Did you let her talk about me with disdain?
Did you feed her lies about me in order to bolster your A?
Is she more fun to be with than me?
How could you make love to me then get out of our bed and go to her?
Now, I will temper this with the fact that I truly truly truly had no issues in my marriage that I was aware of, no money problems, no emotional problems, no relationship problems, no sex problems, none! Other than the usual stressors to any marriage... kids, and even then, we have really great kids and H is an awesome and devoted father.
The point is, your wife is asking these questions, maybe not outloud, but they, and a million more just like them, are going through her head.
I can tell you that the primary difficulty that I am having right now surviving what my H has done is the fact that HE REFUSES to listen to me when I try to discuss how I feel, not to mention his refusal to answer any questions. Do you have any idea how embarrassing it is to go to a GYN and ask to be tested for STDs? I may have opted not if he had answered the question "did you use a condom".
Please, listen to her... hear her out... don't cut her off at the knees and get defensive. In my eyes, and in hers, You have no right to be defensive. The pressure that is building up in my chest right now is incredible and it gets worse and worse and worse because my H keeps getting defensive and shouting that I shouldn't dwell on it, and if I keep bringing it up he might as well just leave.

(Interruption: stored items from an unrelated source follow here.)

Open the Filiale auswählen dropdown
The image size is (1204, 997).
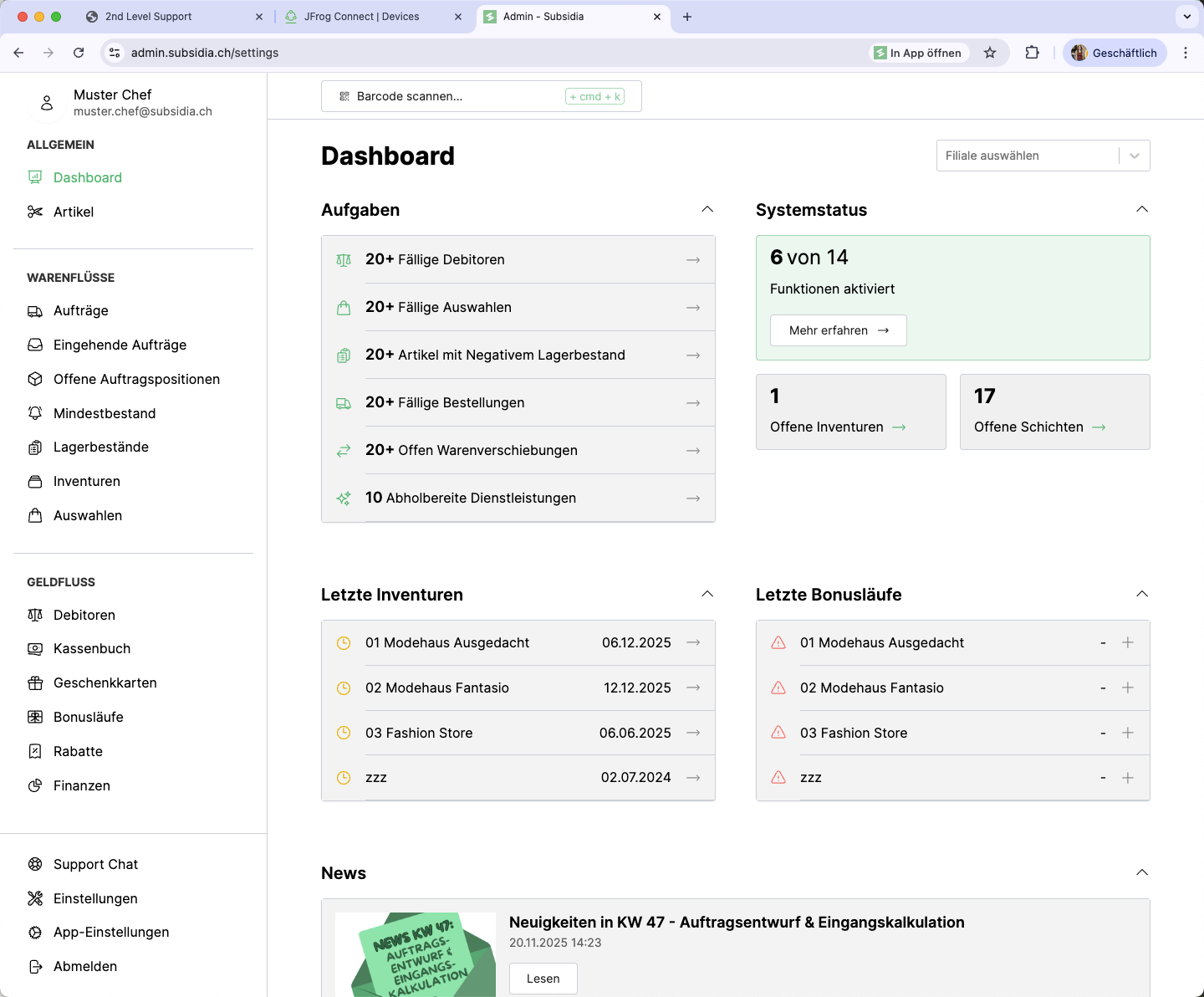1042,156
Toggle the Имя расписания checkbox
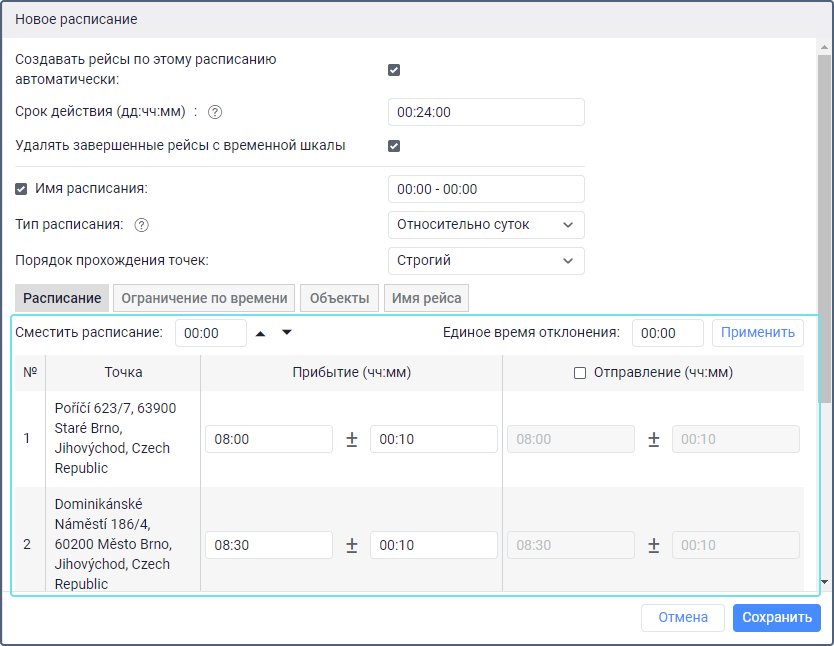Viewport: 834px width, 646px height. coord(21,189)
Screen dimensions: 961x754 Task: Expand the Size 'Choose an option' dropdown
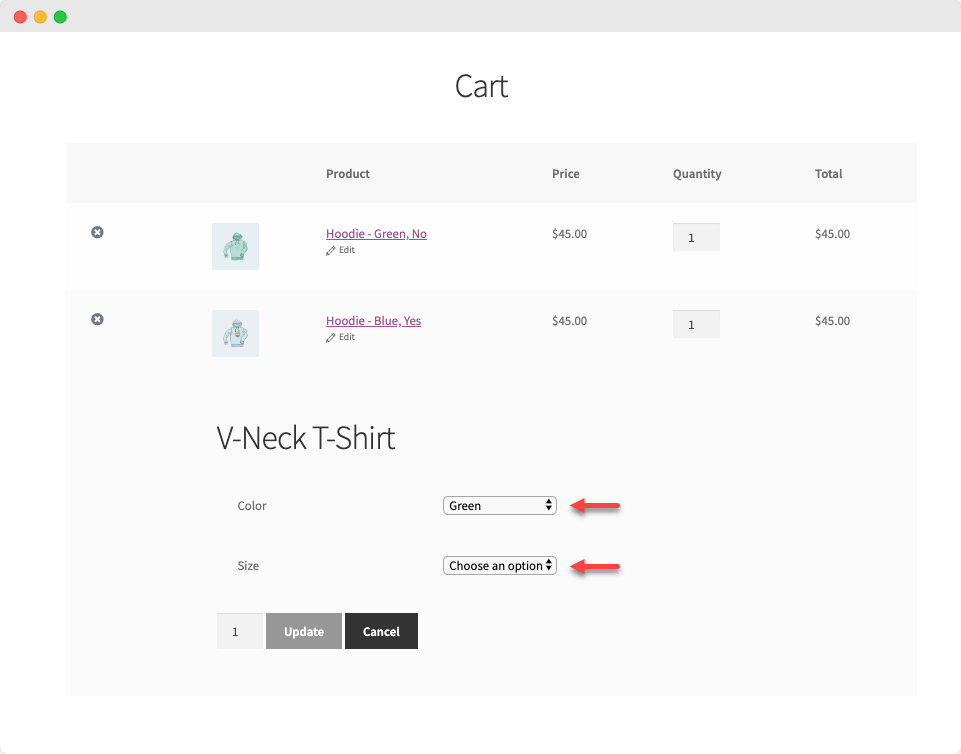499,566
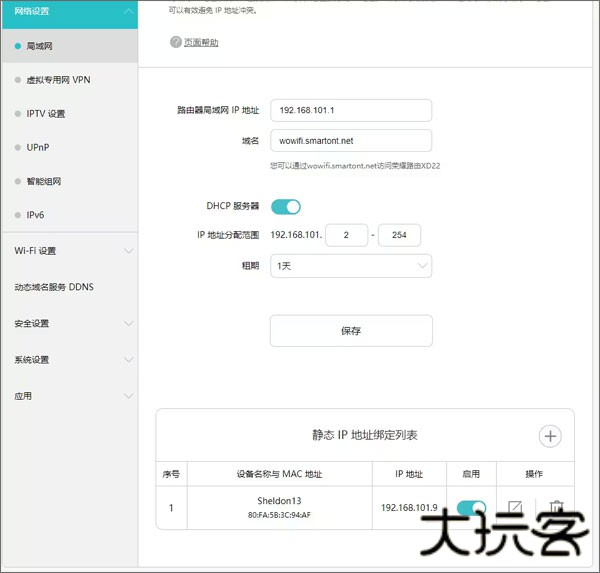
Task: Expand the 应用 menu section
Action: point(69,395)
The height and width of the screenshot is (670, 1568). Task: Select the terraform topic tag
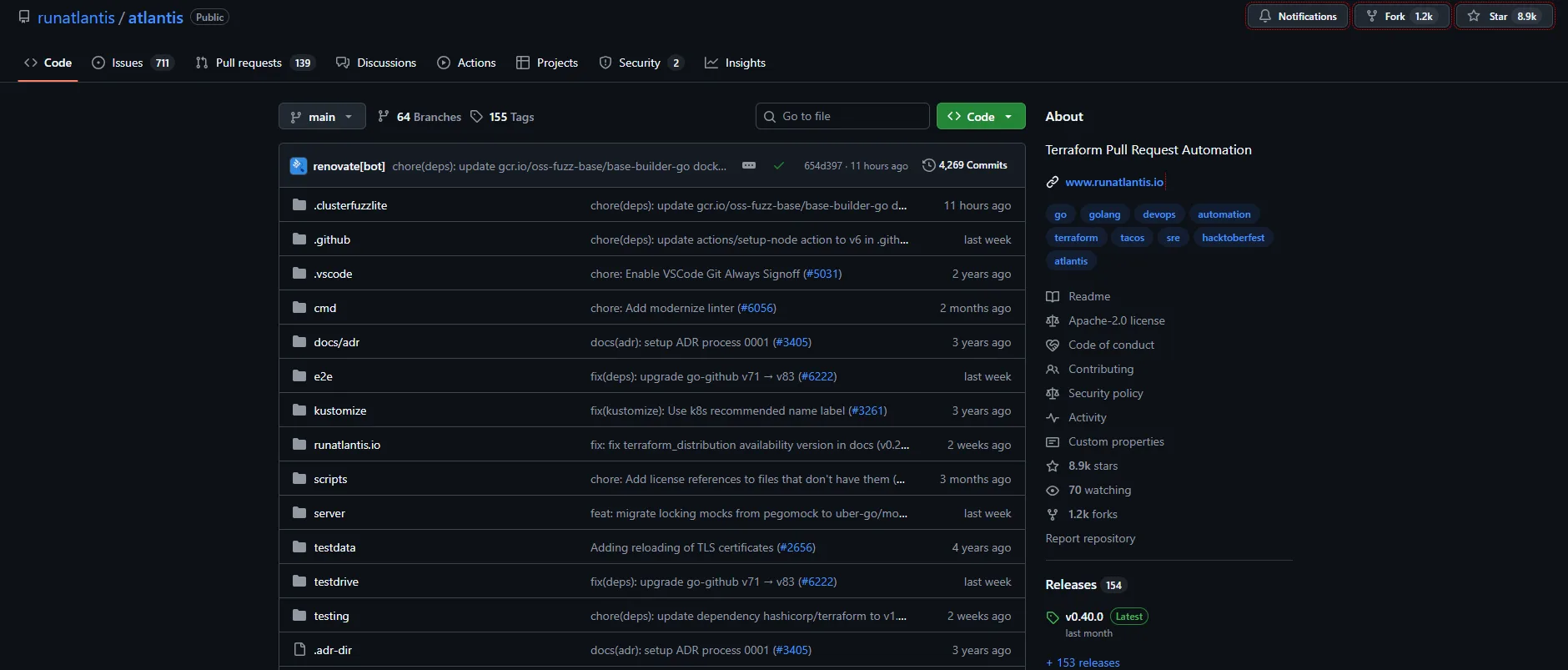(x=1075, y=238)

Thank you so much for taking your time in your own time of crisis. This news is less than two weeks old for her. The A has been over for a long time, but the wake of this bombshell has (quite possibly) destroyed my marriage/life.
I did a stupid, selfish, insensitive act. I am certainly paying for it now, as I should be. Unfortunately, my wife and children are paying for what I did also.

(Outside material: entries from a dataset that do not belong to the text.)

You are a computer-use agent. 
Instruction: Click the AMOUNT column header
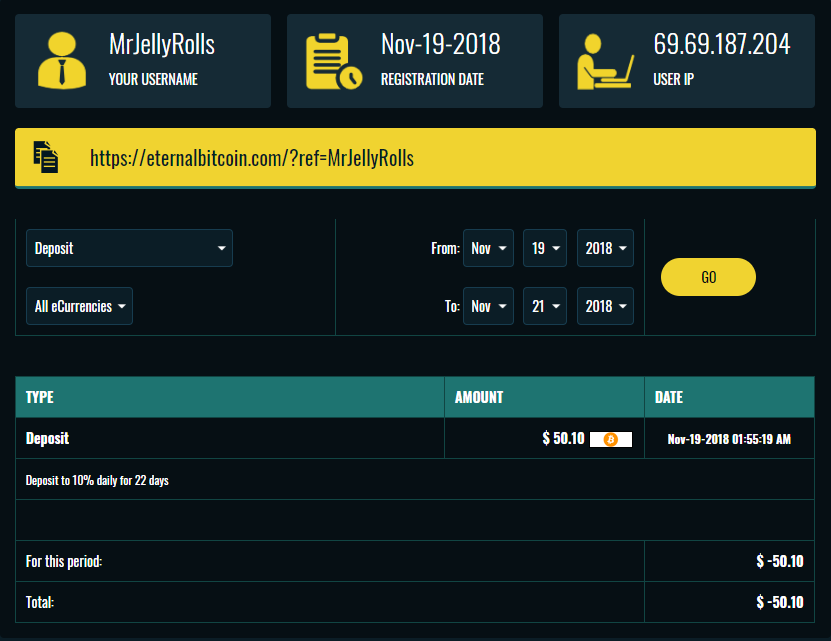[479, 397]
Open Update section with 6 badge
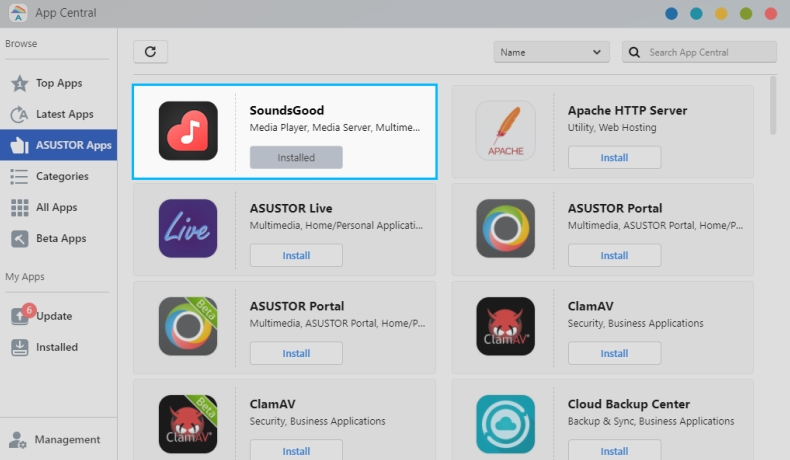 (53, 316)
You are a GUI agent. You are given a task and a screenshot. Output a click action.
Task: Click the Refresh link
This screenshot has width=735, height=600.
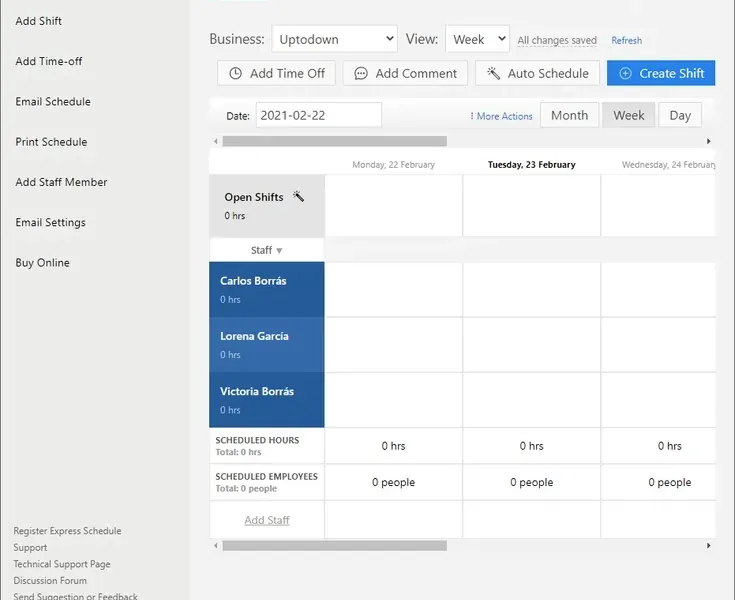[x=627, y=41]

I will certainly listen when she finally decides to talk. I am hopeful that she will decide to talk/forgive and I am praying that we will give us the opportunity to reconcile and that I will have the chance to make amends for messing up so badly.
I am working to give her her space and time to feel, deal, and heal. Right now my focus is work and caring for our two beautiful children without making matters any worse for her. I do love her. THAT is what makes this all so difficult on me as well. I feel so stupid.
I vow that if she affords me the opportunity to reconcile and make amends I will work feverishly to insure that our marriage is NEVER again fertile grounds for this kind of mistake/trouble. I pray she will work with me to re-make our marriage much better.
In the meantime, I'll focus on our children, help her out in whatever way she allows, listen if she talks and read up on healing from infidelity and improving our marriage.
I could certainly use all of your prayers and positive thought sent my way. I hope for the best outcome from this sh*tty situation I have created. Thanks.